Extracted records
.....

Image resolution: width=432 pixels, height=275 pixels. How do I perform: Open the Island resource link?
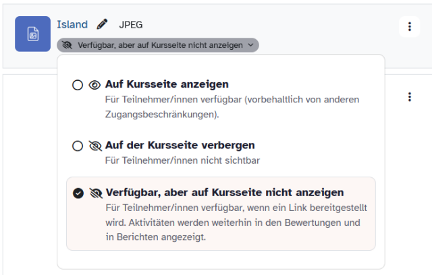coord(72,25)
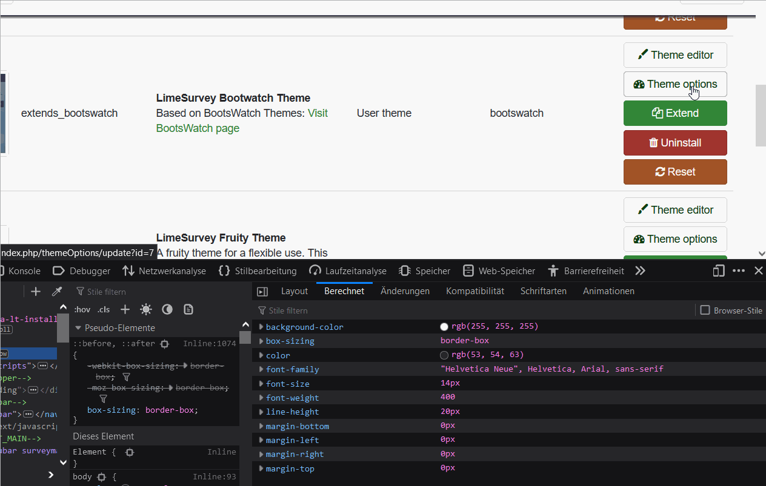Viewport: 766px width, 486px height.
Task: Click the white background-color swatch
Action: (445, 327)
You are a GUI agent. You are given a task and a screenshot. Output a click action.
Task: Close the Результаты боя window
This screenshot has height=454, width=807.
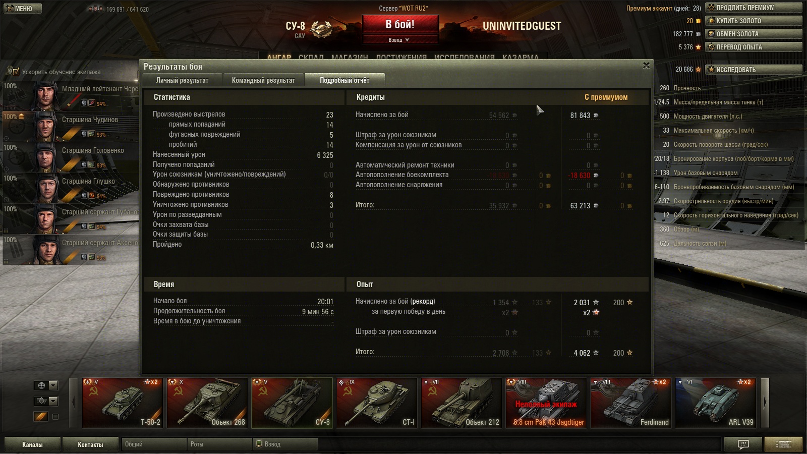point(646,66)
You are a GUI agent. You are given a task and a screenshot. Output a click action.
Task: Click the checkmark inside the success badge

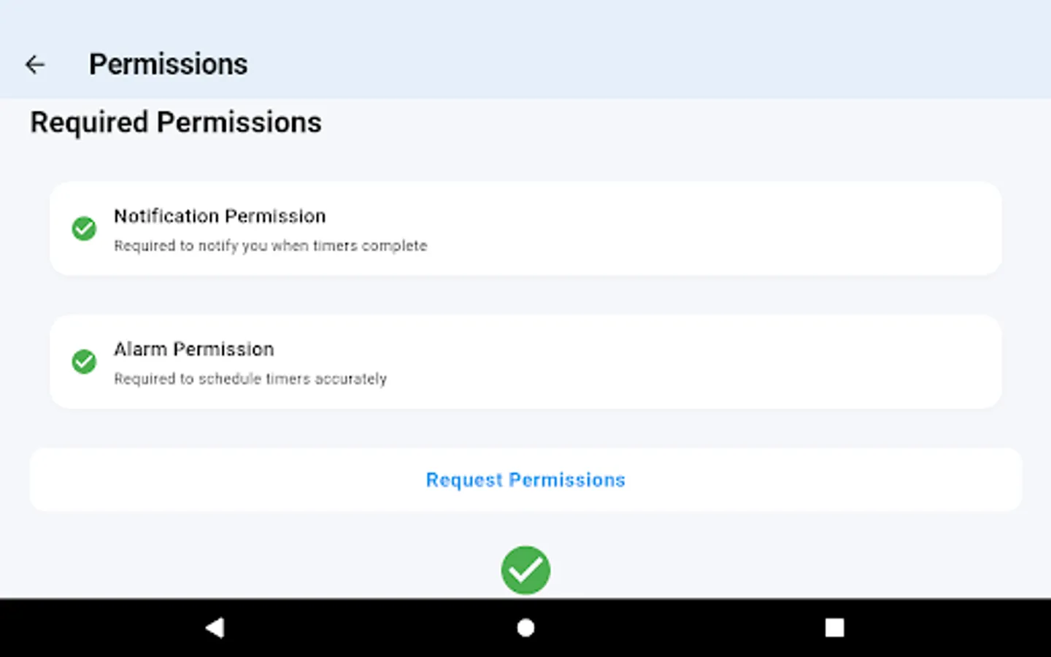point(525,569)
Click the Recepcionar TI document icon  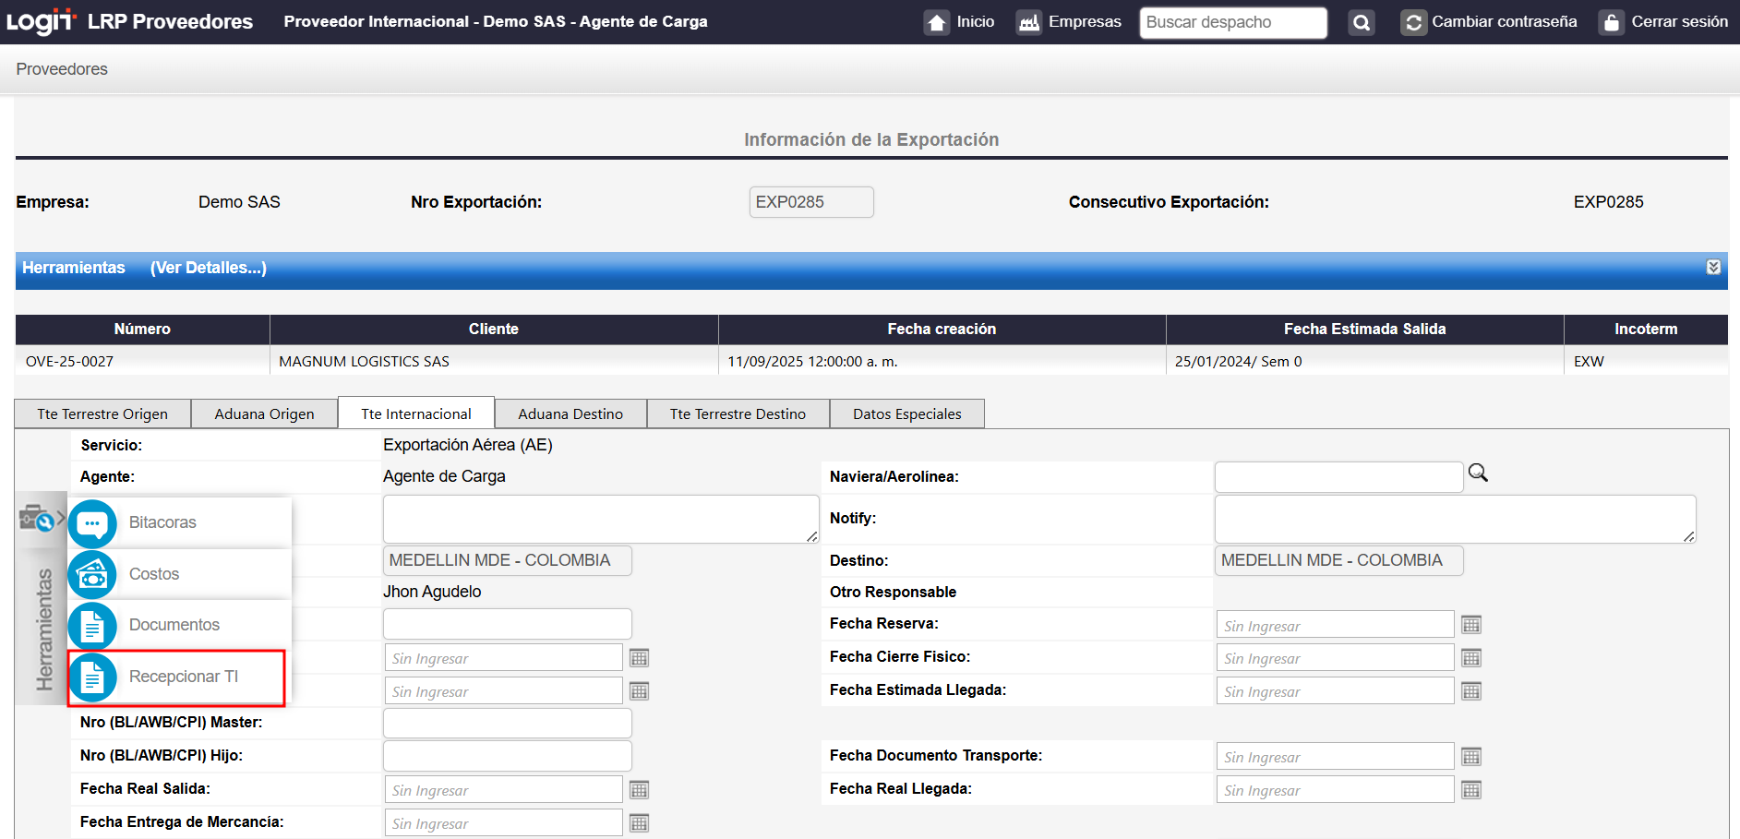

.....

#### [What you need to do]
Please copy the data shown above, line by line and exactly, omitting the images.

#### [Answer below]
Image resolution: width=432 pixels, height=275 pixels. How do I perform: Open the Island resource link?
coord(72,25)
Viewport: 766px width, 486px height.
Task: Click the white background-color swatch
Action: (445, 327)
You are a GUI agent. You are given a task and a screenshot. Output a click action.
Task: Close the Результаты боя window
This screenshot has height=454, width=807.
point(646,66)
You are a GUI agent. You are given a task and a screenshot. Output a click action.
Task: Click the checkmark inside the success badge

point(525,569)
Click the Recepcionar TI document icon  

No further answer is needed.